Please answer the following question for this tech, The lucid dream book team wants to know for the book.

Difficulty rate from 1-10

Whats the &#37; of how often it works

how often do you try this tech

It would be apreciated if you answered and I thank all of you who help.

----------


## Sugarglider11

How to VILD effectively

Please answer the following question for this tech, The lucid dream book team wants to know for the book.

Difficulty rate from 1-10

Whats the &#37; of how often it works

how often do you try this tech

It would be apreciated if you answered and I thank all of you who help.

----------


## Sugarglider11

Finger Induced Lucid Dream 

Please answer the following question for this tech, The lucid dream book team wants to know for the book.

Difficulty rate from 1-10

Whats the &#37; of how often it works

how often do you try this tech

It would be apreciated if you answered and I thank all of you who help.

----------


## Sugarglider11

Mnemonic Induction of Lucid Dreams

Please answer the following question for this tech, The lucid dream book team wants to know for the book.

Difficulty rate from 1-10

Whats the &#37; of how often it works

how often do you try this tech

It would be apreciated if you answered and I thank all of you who help.

----------


## wasup

Err, I'd just like to point out that that is NOT the MILD technique at all.  At least, it's not the one at all created by Stephen Laberge.  It's simply autosuggestion... the real MILD method is more complex than that.  Check out exploring the world of lucid dreaming by stephen laberge for the real MILD method.

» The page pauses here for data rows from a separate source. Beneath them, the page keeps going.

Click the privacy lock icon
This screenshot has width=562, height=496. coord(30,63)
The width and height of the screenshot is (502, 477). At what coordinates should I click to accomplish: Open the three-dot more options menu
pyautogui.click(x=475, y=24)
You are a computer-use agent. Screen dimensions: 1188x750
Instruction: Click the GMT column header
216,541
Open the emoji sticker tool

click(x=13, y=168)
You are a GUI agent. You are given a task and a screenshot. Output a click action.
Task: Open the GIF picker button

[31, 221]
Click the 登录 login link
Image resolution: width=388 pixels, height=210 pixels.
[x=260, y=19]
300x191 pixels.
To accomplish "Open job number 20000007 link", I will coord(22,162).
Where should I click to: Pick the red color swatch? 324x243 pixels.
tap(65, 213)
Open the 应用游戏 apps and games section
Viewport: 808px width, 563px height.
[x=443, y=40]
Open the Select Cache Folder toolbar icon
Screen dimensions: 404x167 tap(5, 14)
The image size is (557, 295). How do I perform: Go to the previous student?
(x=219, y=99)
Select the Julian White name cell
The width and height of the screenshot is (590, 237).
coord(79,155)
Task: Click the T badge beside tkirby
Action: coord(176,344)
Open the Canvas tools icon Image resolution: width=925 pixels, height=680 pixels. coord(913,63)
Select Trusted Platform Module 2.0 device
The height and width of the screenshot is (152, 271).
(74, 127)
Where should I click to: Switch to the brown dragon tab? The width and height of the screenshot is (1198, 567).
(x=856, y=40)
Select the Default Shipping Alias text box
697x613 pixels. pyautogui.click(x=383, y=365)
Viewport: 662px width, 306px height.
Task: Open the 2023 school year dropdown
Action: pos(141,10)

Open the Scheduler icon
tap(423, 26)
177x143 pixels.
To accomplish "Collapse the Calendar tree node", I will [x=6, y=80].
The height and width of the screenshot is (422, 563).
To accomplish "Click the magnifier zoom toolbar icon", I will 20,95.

By the way, when I used to use MILD it worked REALLY, really well.  That is, the MILD method in EWOLD by Laberge.

----------


## Jeff777

> Err, I'd just like to point out that that is NOT the MILD technique at all.  At least, it's not the one at all created by Stephen Laberge.  It's simply autosuggestion... the real MILD method is more complex than that.  Check out exploring the world of lucid dreaming by stephen laberge for the real MILD method.
> 
> By the way, when I used to use MILD it worked REALLY, really well.  That is, the MILD method in EWOLD by Laberge.



Since i've read "Exploring the world of Lucid Dreaming", I would have to agree with you.  The origin of the MILD tech should be accredited to Dr. Laberge.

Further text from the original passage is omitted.